Ce que j’en retiens, c’est ceci : la dépendance aux programmes de subventions étouffe. Le soutien au fonctionnement est saturé. La programmation des galeries et des centres d’artistes suit les programmes gouvernementaux, quand ça devrait être le contraire. La viabilité d’un espace de galerie au centre-ville est une lutte. La viabilité, vraisemblablement, d’un espace de galerie tout court. Paraît que dans certains bureaux, là-haut, les choses bougent doucement. Ça aussi, à suivre.

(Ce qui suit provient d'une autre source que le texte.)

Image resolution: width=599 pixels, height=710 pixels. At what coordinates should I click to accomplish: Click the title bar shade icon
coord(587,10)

Meanwhile, sur le bord du grand lac, les choses se passent. Les choses se passent tellement qu’on te répond en pleine face d’envoyer ta question par courriel : looking forward to that email. Le culte de la busyness est insidieux : it’s because we care about what we do. Les gens parlent en coulisse d’épuisement professionnel, et seuls ceux qui se suffisent de trois heures de sommeil par nuit tout en faisant de la drogue le weekend sont couronnés de l’aura de la réussite. Cue les colloques internationaux, les biennales trans-inclusives, les projets d’art public autochtone, les conférences queers, les Toronto-based toute. Ça se passe. On se fait pitcher des cartes d’affaires : Si t’as besoin d’argent, appelle-moi. Vous me direz que j’exagère — c’est pas faux. Les choses passent.

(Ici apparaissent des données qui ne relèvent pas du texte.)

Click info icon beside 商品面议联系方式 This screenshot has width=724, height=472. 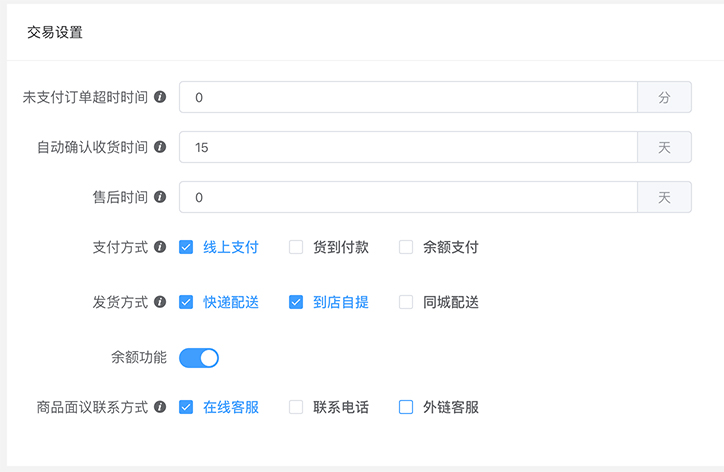pos(160,407)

On jase. Le modèle d’exposition dans un espace est-il encore valide ? Si la mission d’une galerie (peu importe son allégeance financière) est de donner une visibilité aux artistes et de nourrir un réseau, est-ce que ça pourrait pas se faire autrement ? À travers événements, lectures, ateliers, visites, échanges, peut-être. Quelle est la valeur, de nos jours, d’accrocher une œuvre sur un mur blanc — vraiment ? D’installer une œuvre dans un espace plus blanc que Blanc ? J’aimerais brasser la cage de l’idée qu’on se fait d’une galerie.
Ça fait trois ans que je vis par écran interposé. Ma vie sociale et professionnelle commence trop souvent par une petite toune qui sonne creux. J’ai même développé un langage pour en parler. Je présente ça demain dans un colloque sur la traduction. C’est méta, vous aimeriez ça. Cmd+Maj+3.

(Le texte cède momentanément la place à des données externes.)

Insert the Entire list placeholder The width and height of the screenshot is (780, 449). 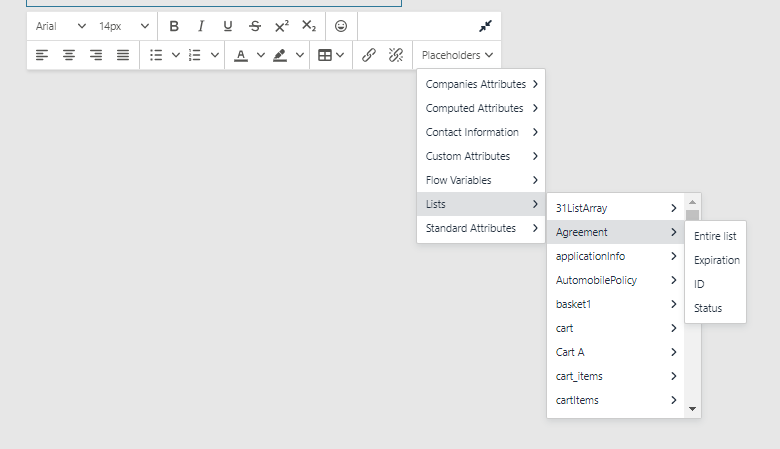click(x=715, y=236)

Je reviens avec une envie de plier les murs un peu (plus). Faire des barbeaux. Ouvrir les portes. Se réunir. Parler — pour vrai, on se parle pas assez. S’essayer à l’autonomie financière, pourquoi pas. Ne pas avoir peur d’installer une chaise de coiffeuse et de lire de la poésie dans la cour, sur le pignon, sur le trottoir. Pas n’importe quoi : du contact humain.
Article par Charlotte Lalou Rousseau.